— Collected data entries —
------------------------------------------------------------

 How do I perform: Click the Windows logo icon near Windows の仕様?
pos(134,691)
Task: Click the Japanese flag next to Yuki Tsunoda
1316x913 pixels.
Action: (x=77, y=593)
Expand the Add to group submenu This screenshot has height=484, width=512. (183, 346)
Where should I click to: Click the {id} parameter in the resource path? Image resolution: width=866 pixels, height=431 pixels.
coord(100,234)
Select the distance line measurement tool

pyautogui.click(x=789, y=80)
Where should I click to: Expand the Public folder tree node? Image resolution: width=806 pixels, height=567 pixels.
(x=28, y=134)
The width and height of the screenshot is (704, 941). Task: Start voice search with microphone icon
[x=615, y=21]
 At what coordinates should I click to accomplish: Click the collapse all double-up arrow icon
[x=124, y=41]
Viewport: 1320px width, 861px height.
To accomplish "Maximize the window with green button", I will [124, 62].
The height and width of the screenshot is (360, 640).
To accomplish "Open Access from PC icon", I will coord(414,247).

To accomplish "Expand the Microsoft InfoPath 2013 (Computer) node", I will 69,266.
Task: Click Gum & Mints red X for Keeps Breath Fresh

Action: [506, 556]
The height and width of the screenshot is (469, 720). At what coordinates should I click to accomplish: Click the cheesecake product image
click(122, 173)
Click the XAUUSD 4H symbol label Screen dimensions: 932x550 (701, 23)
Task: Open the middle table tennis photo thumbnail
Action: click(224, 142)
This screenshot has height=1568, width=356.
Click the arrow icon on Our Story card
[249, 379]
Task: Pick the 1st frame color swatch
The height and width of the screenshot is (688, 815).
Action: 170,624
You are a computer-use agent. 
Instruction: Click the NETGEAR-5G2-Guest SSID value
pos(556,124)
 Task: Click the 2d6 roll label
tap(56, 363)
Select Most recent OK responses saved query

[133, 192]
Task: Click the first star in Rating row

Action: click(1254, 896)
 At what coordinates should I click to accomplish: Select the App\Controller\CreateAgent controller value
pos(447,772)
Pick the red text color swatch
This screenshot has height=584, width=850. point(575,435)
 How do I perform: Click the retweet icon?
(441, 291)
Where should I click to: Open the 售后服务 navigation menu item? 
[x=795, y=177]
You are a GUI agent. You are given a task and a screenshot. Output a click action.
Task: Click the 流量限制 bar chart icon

------------------------------------------------------------

When a line above contains the string "will", copy that line.

To accomplish "Maximize the window with green button", I will [124, 62].
To accomplish "Open Access from PC icon", I will coord(414,247).
To accomplish "Expand the Microsoft InfoPath 2013 (Computer) node", I will 69,266.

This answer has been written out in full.